- 요구 사항 -
"The width and height of the screenshot is (1270, 952)."이(가) 있는 줄부터 "point(42,60)"이(가) 있는 줄까지, 두 줄을 포함한 부분만 "terminal"을(를) "console"(으)로 고쳐 다시 적어 주세요. 그 밖의 내용은 하나도 바꾸지 않습니다.

______________________________

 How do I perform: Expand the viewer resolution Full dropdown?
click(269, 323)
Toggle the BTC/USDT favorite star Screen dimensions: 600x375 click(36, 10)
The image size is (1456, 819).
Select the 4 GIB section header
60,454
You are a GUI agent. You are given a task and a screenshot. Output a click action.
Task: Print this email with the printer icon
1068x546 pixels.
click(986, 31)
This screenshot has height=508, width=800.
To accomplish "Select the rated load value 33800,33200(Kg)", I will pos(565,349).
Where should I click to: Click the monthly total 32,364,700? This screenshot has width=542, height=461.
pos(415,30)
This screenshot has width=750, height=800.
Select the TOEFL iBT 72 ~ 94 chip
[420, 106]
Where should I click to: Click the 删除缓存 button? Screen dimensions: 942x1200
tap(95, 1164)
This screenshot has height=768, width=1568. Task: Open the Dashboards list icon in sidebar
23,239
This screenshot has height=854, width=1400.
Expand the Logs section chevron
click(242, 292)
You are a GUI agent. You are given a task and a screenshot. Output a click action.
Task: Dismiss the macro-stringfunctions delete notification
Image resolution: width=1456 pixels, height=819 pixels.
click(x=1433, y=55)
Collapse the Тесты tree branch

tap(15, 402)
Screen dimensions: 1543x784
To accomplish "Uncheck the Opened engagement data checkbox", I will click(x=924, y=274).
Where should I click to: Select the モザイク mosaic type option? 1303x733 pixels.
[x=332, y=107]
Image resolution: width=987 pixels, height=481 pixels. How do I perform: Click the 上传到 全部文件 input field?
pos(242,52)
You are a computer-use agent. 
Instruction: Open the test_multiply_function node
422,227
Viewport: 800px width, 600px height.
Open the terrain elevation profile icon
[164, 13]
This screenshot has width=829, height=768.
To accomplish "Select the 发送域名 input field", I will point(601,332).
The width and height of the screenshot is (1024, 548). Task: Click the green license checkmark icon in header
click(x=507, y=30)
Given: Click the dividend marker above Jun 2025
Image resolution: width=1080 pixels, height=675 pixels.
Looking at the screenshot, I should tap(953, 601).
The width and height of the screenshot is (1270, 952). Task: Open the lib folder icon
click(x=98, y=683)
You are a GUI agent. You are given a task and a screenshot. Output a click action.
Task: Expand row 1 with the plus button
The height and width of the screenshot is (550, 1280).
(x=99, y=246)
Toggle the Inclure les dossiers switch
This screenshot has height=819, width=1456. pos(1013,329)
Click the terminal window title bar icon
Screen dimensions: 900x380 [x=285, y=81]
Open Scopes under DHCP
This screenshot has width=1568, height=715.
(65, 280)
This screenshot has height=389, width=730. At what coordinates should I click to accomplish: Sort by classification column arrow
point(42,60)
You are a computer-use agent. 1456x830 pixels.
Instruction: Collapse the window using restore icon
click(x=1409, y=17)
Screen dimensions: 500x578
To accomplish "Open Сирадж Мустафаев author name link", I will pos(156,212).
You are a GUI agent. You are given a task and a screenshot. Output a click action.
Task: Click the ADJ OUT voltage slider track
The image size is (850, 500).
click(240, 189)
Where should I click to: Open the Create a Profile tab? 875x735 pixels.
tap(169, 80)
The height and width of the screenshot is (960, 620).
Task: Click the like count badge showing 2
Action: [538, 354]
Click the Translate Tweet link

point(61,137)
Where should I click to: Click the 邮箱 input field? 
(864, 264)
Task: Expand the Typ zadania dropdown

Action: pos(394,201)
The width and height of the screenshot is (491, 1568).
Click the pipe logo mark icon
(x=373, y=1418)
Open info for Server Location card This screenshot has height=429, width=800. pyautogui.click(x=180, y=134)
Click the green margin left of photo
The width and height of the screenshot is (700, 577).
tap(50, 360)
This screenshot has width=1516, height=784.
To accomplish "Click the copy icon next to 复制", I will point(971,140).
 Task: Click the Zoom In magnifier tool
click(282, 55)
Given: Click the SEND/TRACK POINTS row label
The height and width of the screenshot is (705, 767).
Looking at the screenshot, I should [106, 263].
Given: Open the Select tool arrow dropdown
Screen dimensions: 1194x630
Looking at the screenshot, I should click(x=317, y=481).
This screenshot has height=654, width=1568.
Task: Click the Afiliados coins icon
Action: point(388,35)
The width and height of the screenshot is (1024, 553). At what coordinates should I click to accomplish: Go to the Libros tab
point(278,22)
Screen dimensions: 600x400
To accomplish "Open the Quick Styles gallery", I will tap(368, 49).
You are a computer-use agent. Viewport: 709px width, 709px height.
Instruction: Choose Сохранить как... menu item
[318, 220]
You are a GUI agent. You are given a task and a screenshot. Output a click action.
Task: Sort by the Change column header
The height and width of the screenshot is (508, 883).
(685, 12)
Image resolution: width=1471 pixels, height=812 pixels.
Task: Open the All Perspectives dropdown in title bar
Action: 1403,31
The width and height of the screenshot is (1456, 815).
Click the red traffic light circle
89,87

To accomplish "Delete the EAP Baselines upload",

______________________________

- 전체 풀이 -
The width and height of the screenshot is (1270, 952). Task: Open the lib folder icon
click(x=98, y=683)
You are a GUI agent. You are given a task and a screenshot. Output a click action.
Task: Expand row 1 with the plus button
The height and width of the screenshot is (550, 1280).
(x=99, y=246)
Toggle the Inclure les dossiers switch
This screenshot has height=819, width=1456. pos(1013,329)
Click the console window title bar icon
Screen dimensions: 900x380 [x=285, y=81]
Open Scopes under DHCP
This screenshot has width=1568, height=715.
(65, 280)
This screenshot has height=389, width=730. At what coordinates should I click to accomplish: Sort by classification column arrow
point(42,60)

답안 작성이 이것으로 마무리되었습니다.